- _What this task involves_
The answer must consist of every line from the entries that holds the word "dimensions".
-*-*-
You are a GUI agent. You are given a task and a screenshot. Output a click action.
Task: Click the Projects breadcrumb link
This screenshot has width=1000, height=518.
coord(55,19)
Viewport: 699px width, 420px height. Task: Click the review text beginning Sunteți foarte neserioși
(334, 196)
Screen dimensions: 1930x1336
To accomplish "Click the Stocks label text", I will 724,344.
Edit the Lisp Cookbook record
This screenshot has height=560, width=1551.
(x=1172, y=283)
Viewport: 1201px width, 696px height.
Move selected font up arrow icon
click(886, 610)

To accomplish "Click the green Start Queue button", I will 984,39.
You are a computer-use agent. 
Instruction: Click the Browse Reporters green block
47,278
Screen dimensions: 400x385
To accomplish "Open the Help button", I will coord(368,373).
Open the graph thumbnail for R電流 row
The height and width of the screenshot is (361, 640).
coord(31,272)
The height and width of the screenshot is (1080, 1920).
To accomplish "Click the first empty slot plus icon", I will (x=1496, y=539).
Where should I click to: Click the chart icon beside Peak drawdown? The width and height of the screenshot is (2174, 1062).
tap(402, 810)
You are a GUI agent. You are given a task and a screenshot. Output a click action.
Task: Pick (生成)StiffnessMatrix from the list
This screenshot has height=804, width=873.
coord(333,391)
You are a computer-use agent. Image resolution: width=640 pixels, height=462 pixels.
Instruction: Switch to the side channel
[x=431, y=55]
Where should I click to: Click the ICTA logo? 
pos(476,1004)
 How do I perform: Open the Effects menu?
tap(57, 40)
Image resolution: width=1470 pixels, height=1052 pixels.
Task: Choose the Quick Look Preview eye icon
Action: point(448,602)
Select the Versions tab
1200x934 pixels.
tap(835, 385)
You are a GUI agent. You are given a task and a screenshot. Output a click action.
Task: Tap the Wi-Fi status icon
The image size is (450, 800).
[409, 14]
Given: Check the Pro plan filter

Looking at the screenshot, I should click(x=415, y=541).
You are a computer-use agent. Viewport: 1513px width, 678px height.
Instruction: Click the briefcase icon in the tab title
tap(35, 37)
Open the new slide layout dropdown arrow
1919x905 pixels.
-*-*-
- _Response to the task_
Screen dimensions: 1930x1336
Screen dimensions: 400x385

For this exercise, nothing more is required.